**Your task**.
The answer must consist solely of the lines from the one containing "Instruction: Open the" through the last line of the records below, repeated exactly, with all pictures omitted.

**Provided information**.
•••

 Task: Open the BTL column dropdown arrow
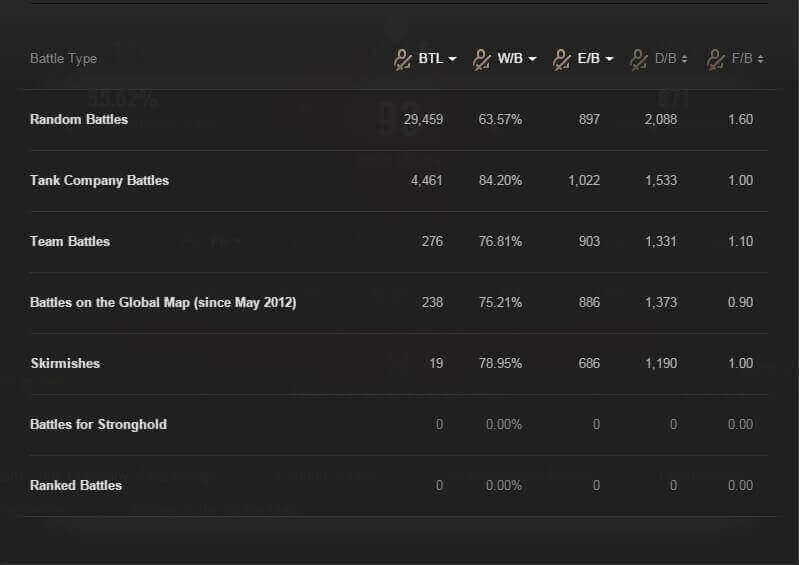coord(452,59)
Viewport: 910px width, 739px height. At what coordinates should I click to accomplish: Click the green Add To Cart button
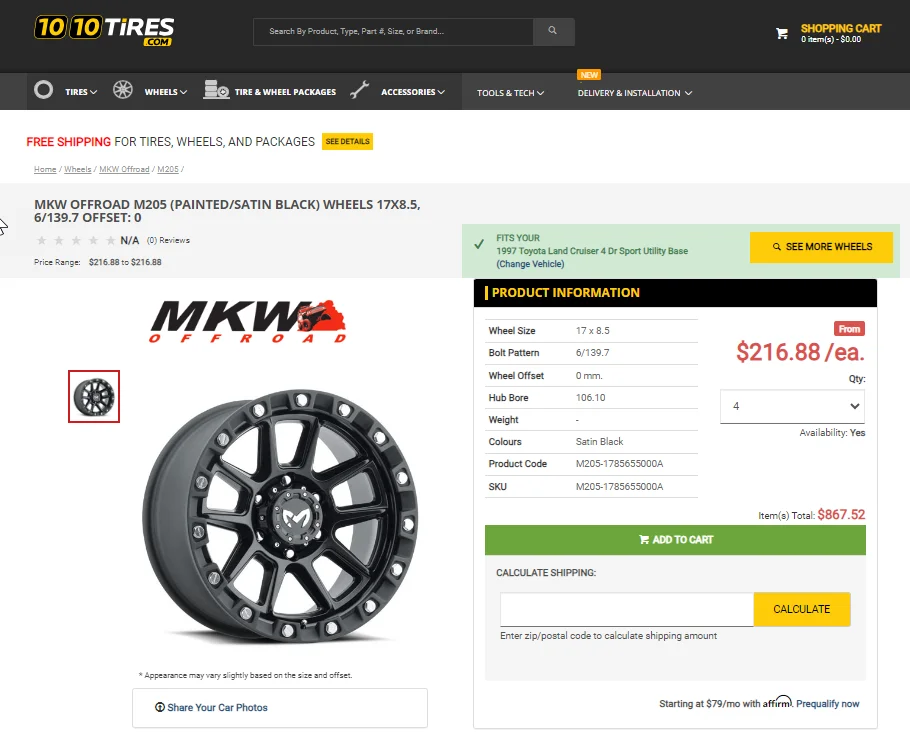pyautogui.click(x=675, y=540)
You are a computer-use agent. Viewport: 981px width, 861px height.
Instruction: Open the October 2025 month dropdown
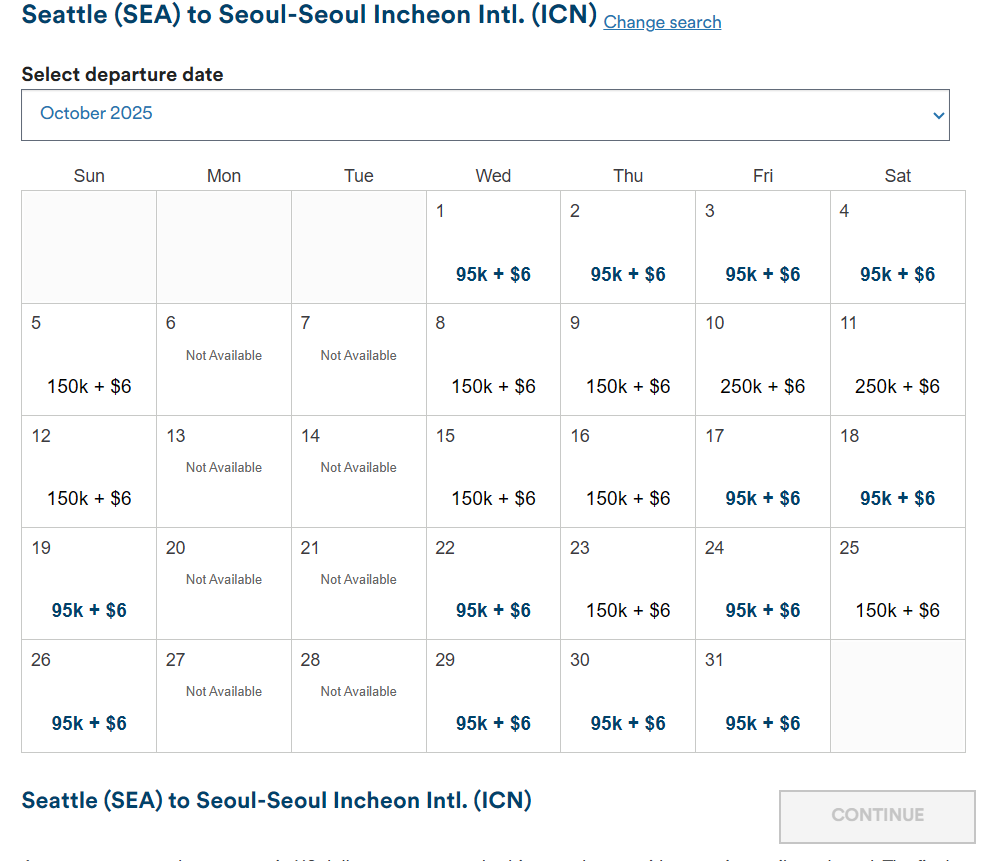[485, 114]
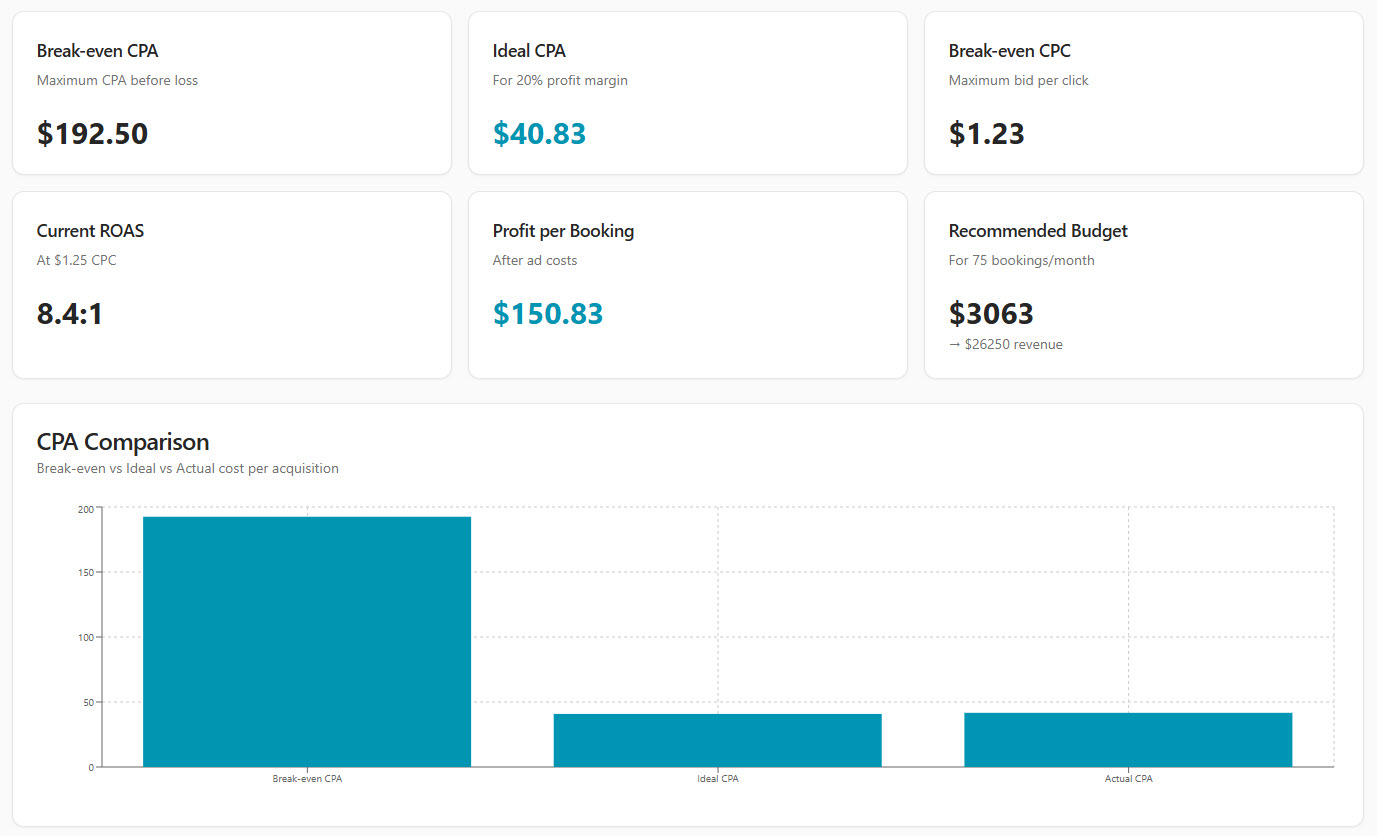Select the $1.23 maximum bid value
1377x836 pixels.
[986, 134]
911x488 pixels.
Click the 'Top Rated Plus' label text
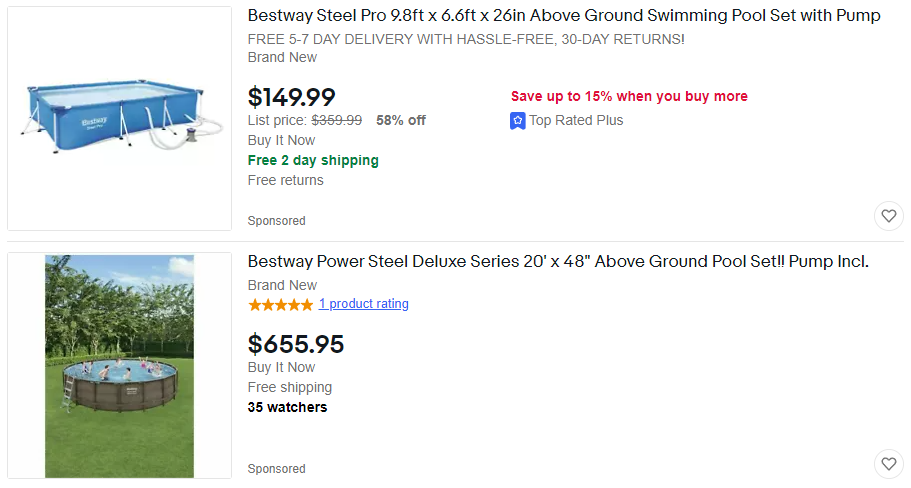(x=576, y=121)
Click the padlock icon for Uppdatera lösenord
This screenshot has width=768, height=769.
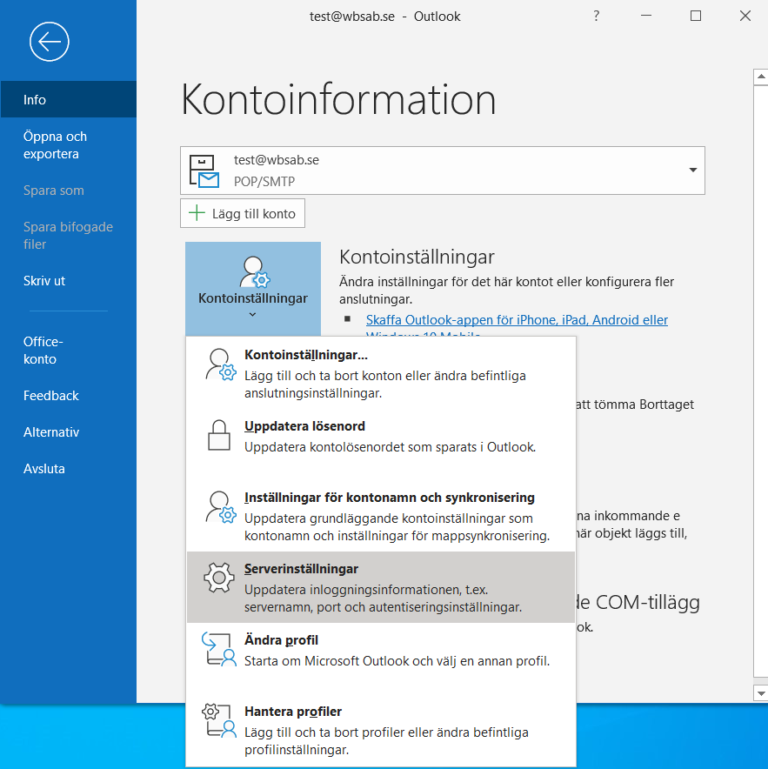point(220,436)
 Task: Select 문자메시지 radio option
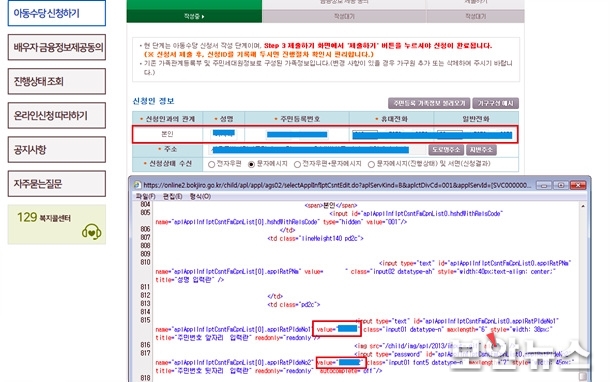tap(251, 165)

•••

**Exercise solution**.
Instruction: Open the October 2025 month dropdown
[485, 114]
Select the $1.23 maximum bid value
1377x836 pixels.
[986, 134]
911x488 pixels.
Click the 'Top Rated Plus' label text
(x=576, y=121)
Click the padlock icon for Uppdatera lösenord
This screenshot has width=768, height=769.
point(220,436)
 Task: Select 문자메시지 radio option
tap(251, 165)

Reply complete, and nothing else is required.